Orbital Decay in a 20 Minute Orbital Period Detached Binary with a Hydrogen Poor Low Mass White Dwarf

TL;DR

This paper reports the discovery of a unique, short-period detached double white dwarf binary system exhibiting orbital decay due to gravitational waves, with implications for multi-messenger astronomy and system characterization.

Contribution

It presents the first detailed observation of a 20-minute orbital period white dwarf binary with measurable orbital decay, demonstrating the synergy between electromagnetic and gravitational wave data.

Findings

Detected significant orbital decay consistent with gravitational wave emission.

System's parameters are well constrained, enabling future gravitational wave detection.

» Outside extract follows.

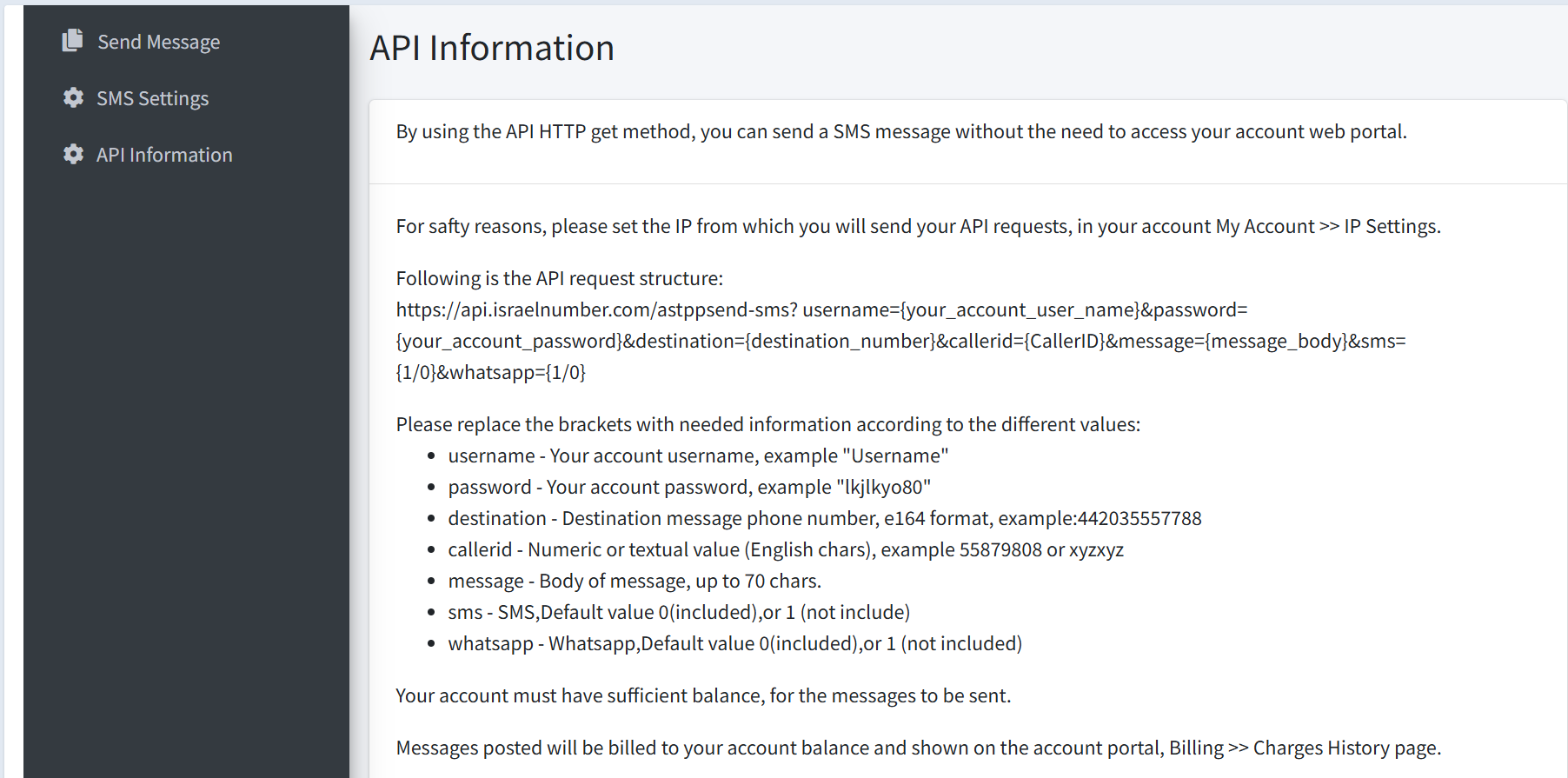
Task: Click the username parameter bullet
Action: point(698,455)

Predicted LISA detection with high signal-to-noise after four years.

Abstract

We report the discovery of a detached double white dwarf binary with an orbital period of $\approx20.6\,\rm minutes$, PTF J053332.05+020911.6. The visible object in this binary, PTF J0533+0209B, is a $\approx 0.17\,M_\odot$ mass white dwarf with a helium-dominated atmosphere containing traces of hydrogen (DBA). This object exhibits ellipsoidal variations due to tidal deformation, and is the visible component in a single-lined spectroscopic binary with a velocity semi-amplitude of $K_B=618.7\pm6.9 \, \rm km \, s^{-1}$. We have detected significant orbital decay due to the emission of gravitational radiation, and we expect that the Laser Interferometer Space Antenna (LISA) will detect this system with a signal to noise of $8.4^{+4.2}_{-3.0}$ after four years of operation. Because this system already has a well determined orbital period, radial velocity semi-amplitude, temperature, atmospheric composition, surface gravity, and orbital decay rate, a LISA signal will help fully constrain the properties of this system by providing a direct measurement of its inclination. Thus, this binary demonstrates the synergy between electromagnetic and gravitational radiation for constraining the physical properties of an astrophysical object.